- O presidente Luiz Inácio Lula da Silva assinou nesta segunda-feira uma medida provisória que cria o Desenrola 2.0, com quatro categorias de público: Desenrola famílias, Desenrola Fies, Desenrola empreendedor e Desenrola rural.
- A iniciativa oferece descontos entre 30% e 90% para quitar débitos e libera até 20% do FGTS para as negociações.
- Participantes terão restrições de crédito, incluindo o bloqueio de apostas online, e podem buscar uma instituição financeira para tratar a renegociação.
- O governo vai usar o Fundo Garantidor de Operações para cobrir o risco de inadimplência e também contará com recursos do Valores a receber do Banco Central para apoiar as garantias.
- Será retirado 10% do saldo transferido para cobrir eventuais pedidos; dados mostram que 80,4% das famílias estão endividadas e a inadimplência chegou a 29,6% em março.
O presidente Luiz Inácio Lula da Silva assinou nesta segunda-feira uma MP que lança o Desenrola 2.0, programa de renegociação de dívidas com quatro categorias de público. O pacote oferece descontos entre 30% e 90% para quitar débitos e libera até 20% do FGTS. A medida visa estimular o pagamento e a retomada do crédito.

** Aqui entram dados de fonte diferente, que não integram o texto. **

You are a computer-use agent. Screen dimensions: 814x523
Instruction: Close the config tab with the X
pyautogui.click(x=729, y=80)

Os participantes poderão negociar dívidas com instituições financeiras, sob regras específicas. Para garantir o pagamento das renegociações, o governo utilizará o FGO, o Fundo Garantidor de Operações, que cobre risco para os bancos em caso de inadimplência.
Além disso, recursos provenientes do Valores a receber, do Banco Central, atuarão como garantia para as operações. Será retirada uma fatia de 10% do saldo transferido, ficando disponível para cobrir pedidos.

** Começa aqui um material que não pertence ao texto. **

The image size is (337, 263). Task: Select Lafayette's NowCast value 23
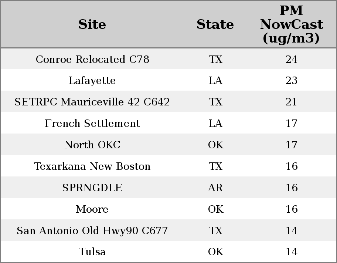291,81
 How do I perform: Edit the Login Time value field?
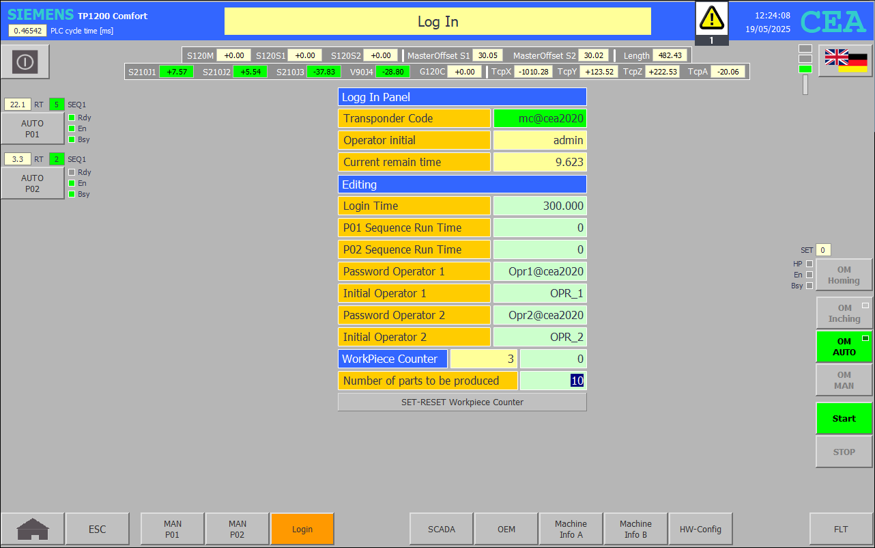pos(539,206)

Categorias do Desenrola 2.0
- Desenrola famílias
- Desenrola Fies
- Desenrola empreendedor
- Desenrola rural
Contexto de endividamento das famílias
Dados da CNC indicam que 80,4% das famílias estão endividadas, o maior índice já registrado pela entidade. Em março, a inadimplência ficou em 29,6%, próxima do recorde de 30,5% de 2025.
Histórico do programa
O Desenrola foi criado em 2023 para ampliar crédito e reduzir inadimplência entre quem ganha até dois salários mínimos ou está no CadÚnico. A primeira fase, entre julho de 2023 e maio de 2024, beneficiou cerca de 15 milhões de pessoas com renegociação de 53,2 bilhões de reais. A iniciativa também reduziu a inadimplência entre a população vulnerável.